[Stored data entries]
☆ ☆ ☆ ☆

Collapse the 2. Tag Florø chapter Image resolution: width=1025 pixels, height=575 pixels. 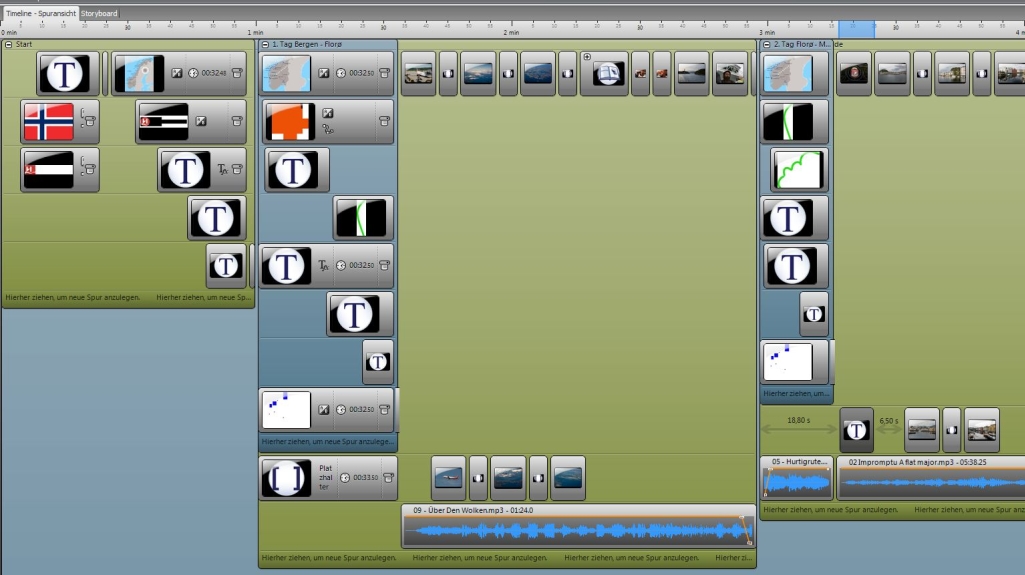[767, 45]
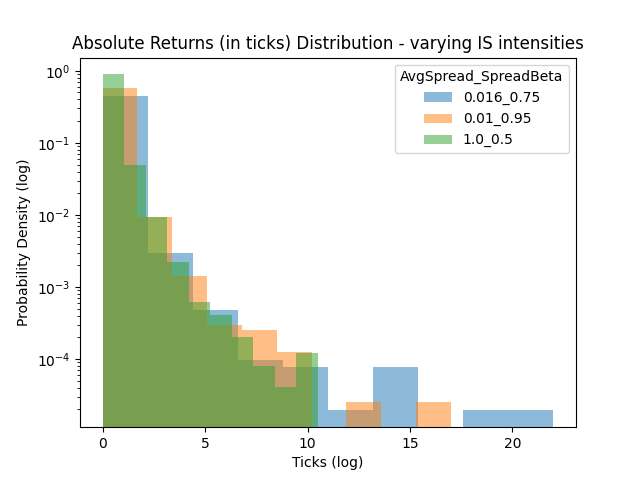Click the x-axis tick label 10

point(308,443)
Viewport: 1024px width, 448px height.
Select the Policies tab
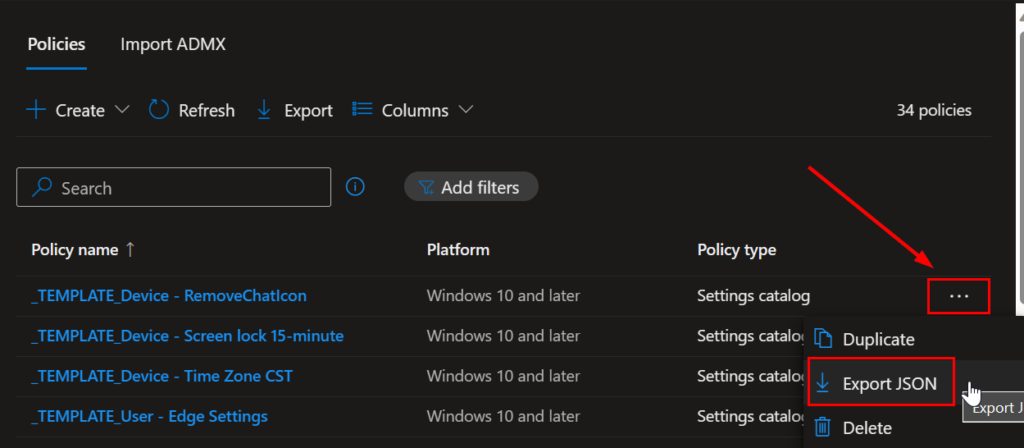point(56,44)
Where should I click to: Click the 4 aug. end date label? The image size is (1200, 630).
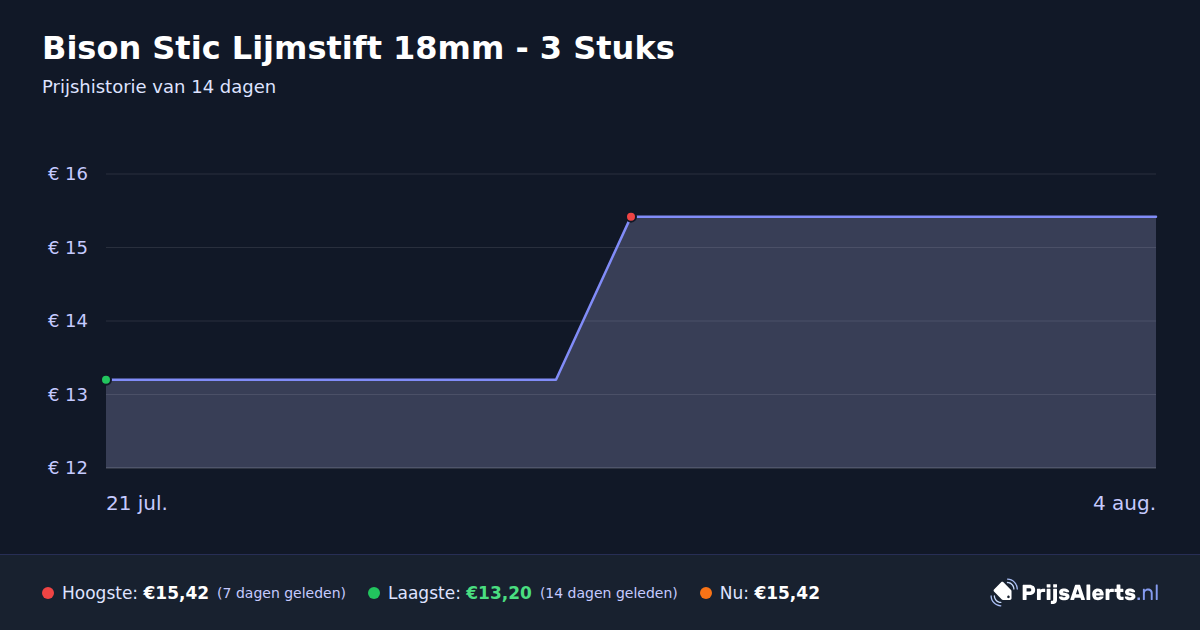point(1124,503)
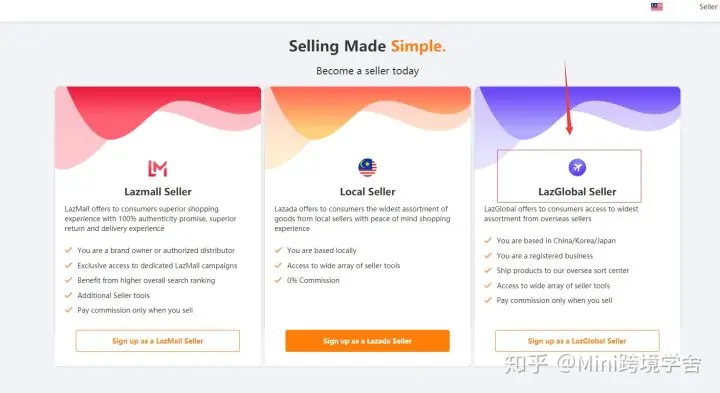Select the Local Seller heading
Image resolution: width=720 pixels, height=393 pixels.
[x=367, y=191]
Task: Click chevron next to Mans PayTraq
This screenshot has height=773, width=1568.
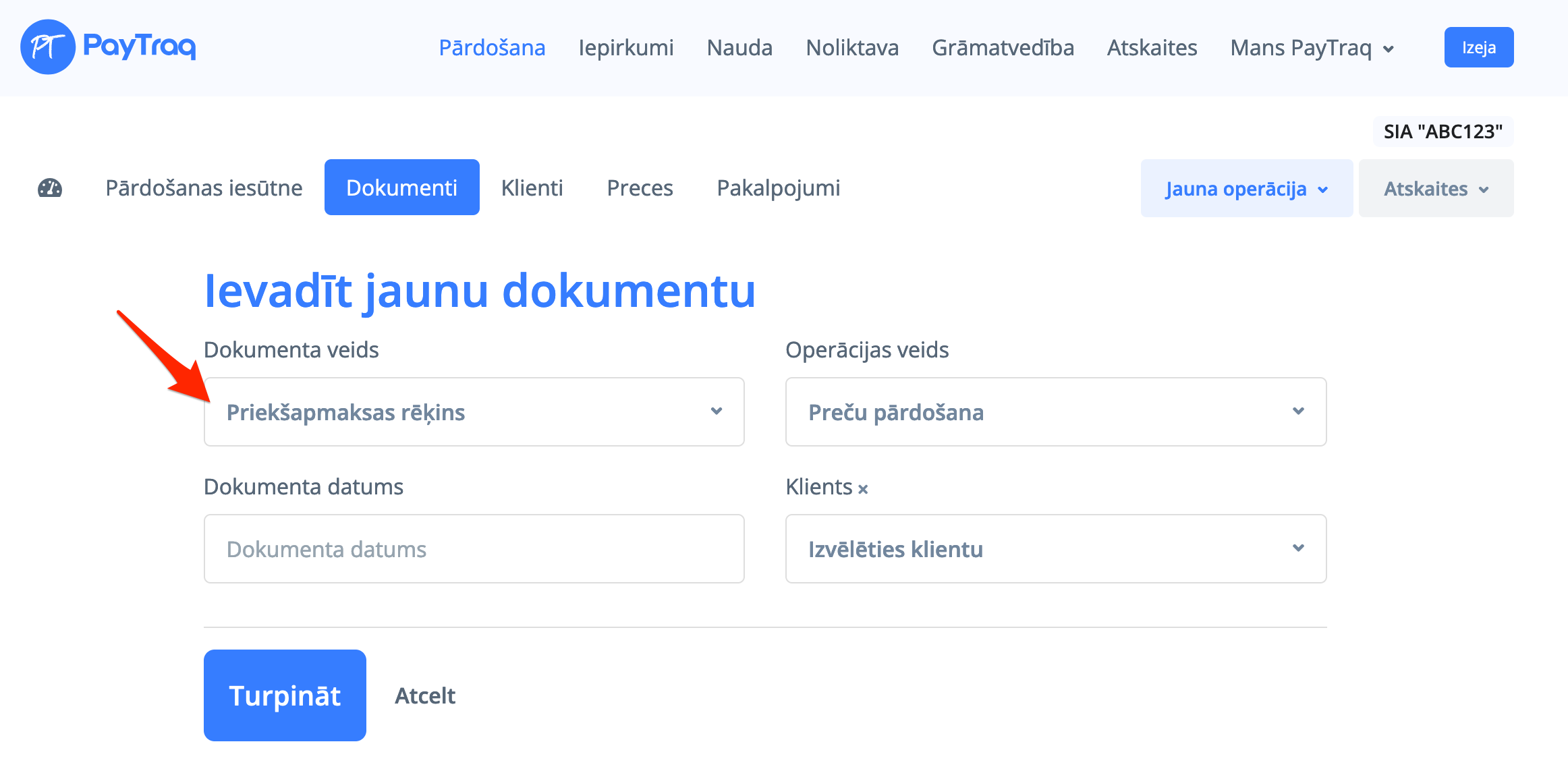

☆ ☆ ☆ ☆

What you should do => Reproduce the data above word for word, from the line that contains "Where should I" through the end of the data, and leave the pictures out of your output.

Task output =>
Where should I click to: Click the 4 aug. end date label? The image size is (1200, 630).
point(1124,503)
Select the Local Seller heading
Image resolution: width=720 pixels, height=393 pixels.
[x=367, y=191]
Task: Click chevron next to Mans PayTraq
This screenshot has height=773, width=1568.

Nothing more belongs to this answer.